Heather du Plessis-Allan: Winston Peters' latest idea is completely bonkers

Author
Newstalk ZB,
Publish Date
Wed, 29 Apr 2020, 4:32pm

I don’t even know where to start on Winston Peters’ latest idea.  It is completely bonkers, at least, depending on how far he plans to take it.

If you haven’t caught up on it, Peters is arguing that we should rebuild the New Zealand in such a way that we reduce our reliance on the rest of the world.

He wants to bring back domestic manufacturing and, according to him, if things can be manufactured locally within 15 per cent of the global price, they should have to be made here in the future.

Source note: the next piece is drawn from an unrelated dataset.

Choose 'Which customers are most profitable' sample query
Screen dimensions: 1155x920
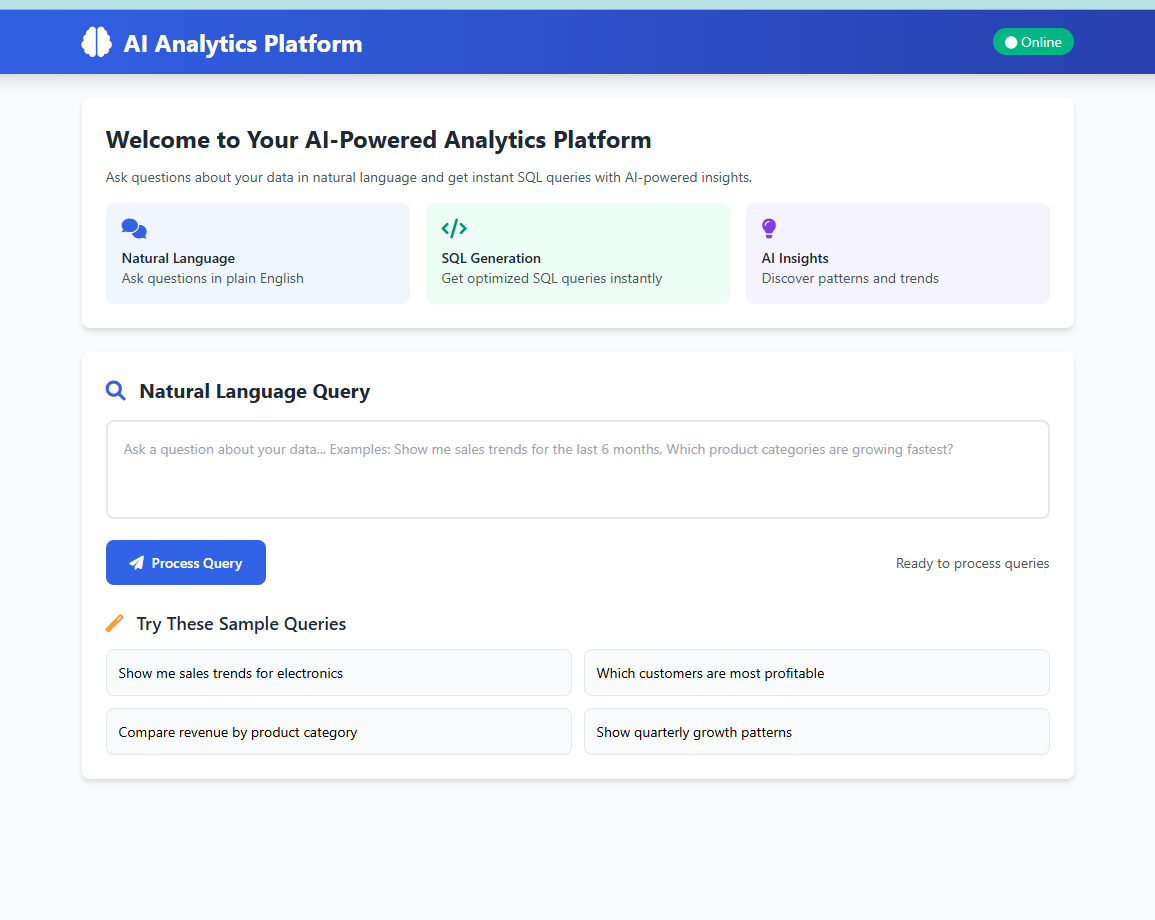[x=816, y=673]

It’s remarkable that he’s saying this because he lived through the last time we tried this with cars and TVs and it went badly. Those industries had to be protected.  But in the end, when we let the world in, the economics didn’t stack up.  And they won’t stack up now.

15% is not negligible, by the way. 15% on a $2000 fridge is $300. It’s the difference between you buying local and expensive versus buying cheap and imported.  It’s a no brainer.

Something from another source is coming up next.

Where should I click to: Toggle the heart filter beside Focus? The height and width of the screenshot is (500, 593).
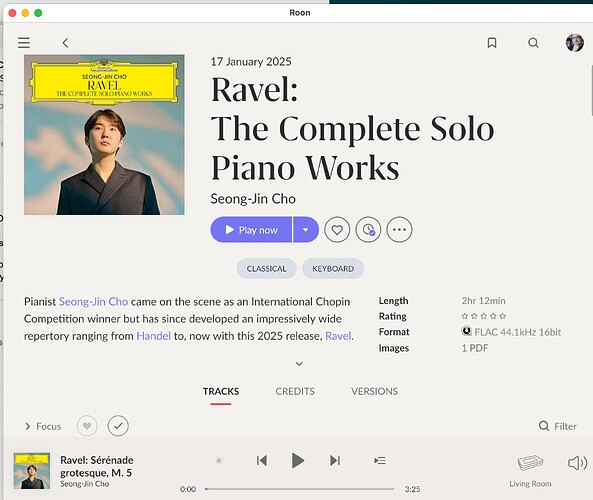click(87, 426)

This idea, by the way, goes hand in hand with his party’s other idea of banning exports. The most recent example was Shane Jones’ plan to ban the log exports.

His argument is that we should process the logs here, but why would we process something here and then sell it overseas for a small margin, when we could export it raw for a bigger margin?

Put these concepts together and you’ve got a one way ticket to a poorer New Zealand.

Now, to be fair, some private businesses might decide to do exactly what Winston’s suggesting: move some of their manufacturing back to New Zealand.  Given what’s going on in the world - with disrupted supply lines and sick workers offshore - they might decide it’s a smart business move to manufacture here. Maybe the certainty is worth the added cost.

But private businesses can figure that out themselves. We don’t need the state to get involved and force it. That’s when this country will start going into strange places with import licences and levies and a world that starts looking a heck of a lot like Muldoon’s 1970s.

I don’t know that Winston actually expects this to happen.

He’s released this idea knowing full well his fellow cabinet minister David Parker has just written an international comment piece with the trade ministers of Australia, the UK and Singapore arguing how important global trade is.

Winston’s throwing this out because it’s election year. This is what he’s always been about. Nostalgia politics. The way things used to be.  

Whether it’s reminding us of a New Zealand before the wave of Asian migration of the 90s or a New Zealand where all government department buildings are carpeted with wool or a New Zealand that made its own TVs, this is classic NZ First politics.

But let’s be honest. We live in a better New Zealand now, don’t we?  Who would really prefer the isolated NZ of the 1970s to what we have now: a global, connected, cool country where we are the envy of much of the world.